◆ PROBLEM DESCRIPTION:
Your answer should be every line of the records that contains the word "will".

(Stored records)
^^^^^^^^^^^^^^^^
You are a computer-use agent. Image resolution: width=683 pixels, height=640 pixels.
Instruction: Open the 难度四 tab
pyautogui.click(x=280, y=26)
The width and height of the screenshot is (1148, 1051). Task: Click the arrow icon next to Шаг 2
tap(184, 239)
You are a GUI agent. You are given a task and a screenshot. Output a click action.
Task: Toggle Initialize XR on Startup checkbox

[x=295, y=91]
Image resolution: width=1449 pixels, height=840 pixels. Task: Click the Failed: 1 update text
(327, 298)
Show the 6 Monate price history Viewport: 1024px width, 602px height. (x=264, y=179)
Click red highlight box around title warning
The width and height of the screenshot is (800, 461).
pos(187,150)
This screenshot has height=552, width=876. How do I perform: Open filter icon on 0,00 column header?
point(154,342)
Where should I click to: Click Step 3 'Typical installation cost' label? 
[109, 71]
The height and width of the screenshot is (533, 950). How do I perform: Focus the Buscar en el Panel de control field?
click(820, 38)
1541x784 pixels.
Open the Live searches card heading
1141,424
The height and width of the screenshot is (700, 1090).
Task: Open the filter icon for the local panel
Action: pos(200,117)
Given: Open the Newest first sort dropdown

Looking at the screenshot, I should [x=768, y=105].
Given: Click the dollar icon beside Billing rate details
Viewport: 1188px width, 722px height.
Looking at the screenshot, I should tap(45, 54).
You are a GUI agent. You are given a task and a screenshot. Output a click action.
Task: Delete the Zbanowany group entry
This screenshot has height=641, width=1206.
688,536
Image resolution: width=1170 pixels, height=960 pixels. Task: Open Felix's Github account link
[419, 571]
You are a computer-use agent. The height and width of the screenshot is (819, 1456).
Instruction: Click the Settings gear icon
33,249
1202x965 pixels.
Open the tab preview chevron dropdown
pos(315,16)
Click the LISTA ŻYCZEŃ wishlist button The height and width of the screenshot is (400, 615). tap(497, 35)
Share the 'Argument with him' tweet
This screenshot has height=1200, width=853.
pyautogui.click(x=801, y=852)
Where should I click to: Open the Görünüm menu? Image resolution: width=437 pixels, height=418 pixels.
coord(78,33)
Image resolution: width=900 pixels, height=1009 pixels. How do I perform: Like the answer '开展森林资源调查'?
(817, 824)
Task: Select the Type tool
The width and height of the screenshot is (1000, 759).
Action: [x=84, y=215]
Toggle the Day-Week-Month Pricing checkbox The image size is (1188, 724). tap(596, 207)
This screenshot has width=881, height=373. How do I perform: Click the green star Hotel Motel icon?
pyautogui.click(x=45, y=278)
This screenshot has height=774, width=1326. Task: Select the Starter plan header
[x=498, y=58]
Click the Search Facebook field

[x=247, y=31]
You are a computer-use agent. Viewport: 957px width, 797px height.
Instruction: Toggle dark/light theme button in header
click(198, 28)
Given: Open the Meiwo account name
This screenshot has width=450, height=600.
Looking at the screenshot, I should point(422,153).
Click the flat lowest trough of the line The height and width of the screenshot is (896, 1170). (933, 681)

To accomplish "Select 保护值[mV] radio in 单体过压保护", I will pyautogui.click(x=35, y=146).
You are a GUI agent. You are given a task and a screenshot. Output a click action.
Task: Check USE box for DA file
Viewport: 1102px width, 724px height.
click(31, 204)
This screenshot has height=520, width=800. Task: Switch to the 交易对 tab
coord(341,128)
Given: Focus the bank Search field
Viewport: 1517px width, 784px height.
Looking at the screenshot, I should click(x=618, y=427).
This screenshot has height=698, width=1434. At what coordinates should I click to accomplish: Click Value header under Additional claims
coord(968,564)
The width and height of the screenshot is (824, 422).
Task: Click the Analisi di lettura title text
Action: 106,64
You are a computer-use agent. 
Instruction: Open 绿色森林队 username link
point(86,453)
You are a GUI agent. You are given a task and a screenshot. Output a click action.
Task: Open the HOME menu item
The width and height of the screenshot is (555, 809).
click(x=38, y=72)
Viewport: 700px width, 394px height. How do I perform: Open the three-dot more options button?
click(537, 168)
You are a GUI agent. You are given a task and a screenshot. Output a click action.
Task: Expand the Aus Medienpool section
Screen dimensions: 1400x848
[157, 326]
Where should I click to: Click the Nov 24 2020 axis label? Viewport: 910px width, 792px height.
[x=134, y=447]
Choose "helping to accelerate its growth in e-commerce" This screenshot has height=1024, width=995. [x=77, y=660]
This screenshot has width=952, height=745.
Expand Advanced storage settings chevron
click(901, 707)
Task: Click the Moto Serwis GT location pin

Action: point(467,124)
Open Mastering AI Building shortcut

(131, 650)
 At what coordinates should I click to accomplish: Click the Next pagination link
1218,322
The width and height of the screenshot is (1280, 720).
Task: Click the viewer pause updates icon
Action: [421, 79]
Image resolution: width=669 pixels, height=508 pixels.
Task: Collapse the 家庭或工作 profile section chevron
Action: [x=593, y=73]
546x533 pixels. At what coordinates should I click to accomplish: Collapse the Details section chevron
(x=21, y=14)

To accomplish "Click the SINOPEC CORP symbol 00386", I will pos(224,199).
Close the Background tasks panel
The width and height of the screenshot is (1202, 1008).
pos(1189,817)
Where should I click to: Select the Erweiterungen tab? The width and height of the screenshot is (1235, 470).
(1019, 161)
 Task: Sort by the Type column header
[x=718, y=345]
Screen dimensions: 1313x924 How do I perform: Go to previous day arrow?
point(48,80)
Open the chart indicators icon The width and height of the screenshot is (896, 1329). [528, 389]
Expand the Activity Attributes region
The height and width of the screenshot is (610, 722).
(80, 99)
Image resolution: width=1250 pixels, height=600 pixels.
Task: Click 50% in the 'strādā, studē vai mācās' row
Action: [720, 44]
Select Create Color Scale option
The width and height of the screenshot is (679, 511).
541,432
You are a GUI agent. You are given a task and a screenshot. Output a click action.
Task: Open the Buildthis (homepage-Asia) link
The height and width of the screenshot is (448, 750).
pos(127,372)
^^^^^^^^^^^^^^^^
◆ ANSWER FOR THE TASK:
To accomplish "Select 保护值[mV] radio in 单体过压保护", I will pyautogui.click(x=35, y=146).
To accomplish "Click the SINOPEC CORP symbol 00386", I will pos(224,199).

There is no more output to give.